Lance Albertson wrote:
I recently updated SA on our machines from 3.1.1 to 3.1.8 and I started
noticing a new issue crop up. I also noticed that someone else had a
similar problem and reported it on this last back in January [1], but it
never got an answer back about it. I've looked elsewhere online and have
yet to find a solution yet.
Here is a log excerpt of what I see:
Mar 23 11:50:48 spamfilter5 spamd[28398]: Use of uninitialized value in
subroutine entry at
/usr/lib/perl5/5.8.5/i386-linux-thread-multi/Socket.pm line 370.
Mar 23 11:50:48 spamfilter5 spamd[28398]: Bad arg length for
Socket::unpack_sockaddr_in, length is 0, should be 16 at
/usr/lib/perl5/5.8.5/i386-linux-thread-multi/Socket.pm line 370.
Mar 23 11:50:48 spamfilter5 spamd[28398]: spamd: error: Bad arg length
for Socket::unpack_sockaddr_in, length is 0, should be 16 at
/usr/lib/perl5/5.8.5/i386-linux-thread-multi/Socket.pm
line 370.
Mar 23 11:50:48 spamfilter5 spamd[28398]: , continuing at
/usr/bin/spamd line 924.
Mar 23 11:50:48 spamfilter5 spamd[25791]: prefork: child states:
BBBBBBKKKKKKKKBBBBBBBBBBBBBBBBBB
Mar 23 11:50:48 spamfilter5 spamd[25791]: prefork: server reached
--max-children setting, consider raising it
During the time I get these errors, I seem to have emails go through the
system without getting tagged with any X-Spam* tags. Yet, I can find in
the log that the email was tagged and was done under the timeout setting
we have for spamc. These errors seem to be related to the amount of load
the machine is having at the time (i.e. higher loads tends to bring
these errors out more). They also seem to be transient in that after a
few minutes they seem to go away and things are back to normal (probably
when the load goes down).
I'm no programmer, but from my point of view it seems as though the
child algorithms used to clean up connections is getting confused when
they're close to their max setting.
Now, some background on our setup. We have a pool of seven servers that
are behind a BigIP running spamassassin (running mostly RHAS4, but we
also have two Solaris 10 amd64 machines). We have a pool of mail
delivery servers running sendmail and invoking procmail which then
invokes spamc to connect to the virtual IP. I do not see any timeout
errors in the logs from spamc during these periods of errors.

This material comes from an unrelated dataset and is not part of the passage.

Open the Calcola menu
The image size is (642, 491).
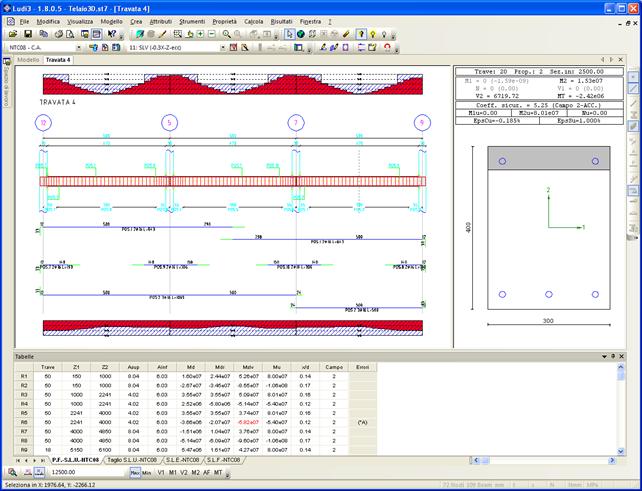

About a month ago, we were running into a resource limit on our oracle
database server (where all the user prefs are stored). I found the
persistent DB plugin on the wiki site [2] and added it to all our
servers. It fixed the resource issue and no other issue came up at that
time. However, I did notice after adding the plug-in that a lot of spamd
children weren't dying and were staying active. So I suspect this
plug-in might be a source of the problem.
Now since I've upgraded to the latest version, I'm seeing these problem
of non-tagged email. Now, my actual questions:
* Does anyone have any idea what might be causing this problem?
* Do I need to upgrade perl (currently running 5.8.5 on RHAS4)?
* Is the persistent DB plug-in causing the issue?
I just updated one of the Solaris 10 machines and haven't noticed the
error yet. It does have a newer version of perl on it (5.8.8).
Anyways, any help would be appreciated! Thanks!
[1] http://article.gmane.org/gmane.mail.spam.spamassassin.general/94500
[2] http://wiki.apache.org/spamassassin/DBIPlugin
I would see if you could maybe get a fresher version of IO::Socket The
latest on CPAN is 1.2301
(http://search.cpan.org/CPAN/authors/id/G/GB/GBARR/IO-1.2301.tar.gz)
I would *not* try to upgrade Perl. In doing so, you could cause you
machine to laps in an error-log extravaganza.
-=Aubrey=-